PASSAGE SHOWN:
On Thu, Nov 19, 2020 at 9:33 AM Björn Töpel <bjorn.topel@gmail.com> wrote:
>
> From: Björn Töpel <bjorn.topel@intel.com>
>
> Start using recvfrom() the l2fwd scenario, instead of poll() which is
> more expensive and need additional knobs for busy-polling.
>
> Signed-off-by: Björn Töpel <bjorn.topel@intel.com>
> ---
>  samples/bpf/xdpsock_user.c | 25 +++++++++++--------------
>  1 file changed, 11 insertions(+), 14 deletions(-)

Acked-by: Magnus Karlsson <magnus.karlsson@intel.com>

> diff --git a/samples/bpf/xdpsock_user.c b/samples/bpf/xdpsock_user.c
> index f90111b95b2e..24aa7511c4c8 100644
> --- a/samples/bpf/xdpsock_user.c
> +++ b/samples/bpf/xdpsock_user.c
> @@ -1098,8 +1098,7 @@ static void kick_tx(struct xsk_socket_info *xsk)
>         exit_with_error(errno);
>  }
>
> -static inline void complete_tx_l2fwd(struct xsk_socket_info *xsk,
> -                                    struct pollfd *fds)
> +static inline void complete_tx_l2fwd(struct xsk_socket_info *xsk)

GIVEN MATERIAL:
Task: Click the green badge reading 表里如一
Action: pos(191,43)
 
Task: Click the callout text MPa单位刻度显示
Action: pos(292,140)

TASK BRIEF: Please summarize the patch email in two sentences.

ANSWER FOR THIS EXERCISE: Björn Töpel proposes switching the l2fwd scenario to recvfrom() instead of poll(), which is more expensive and requires extra knobs for busy-polling. The change touches only samples/bpf/xdpsock_user.c, with 11 insertions and 14 deletions, including removing the struct pollfd *fds parameter from complete_tx_l2fwd(), and Magnus Karlsson acks it.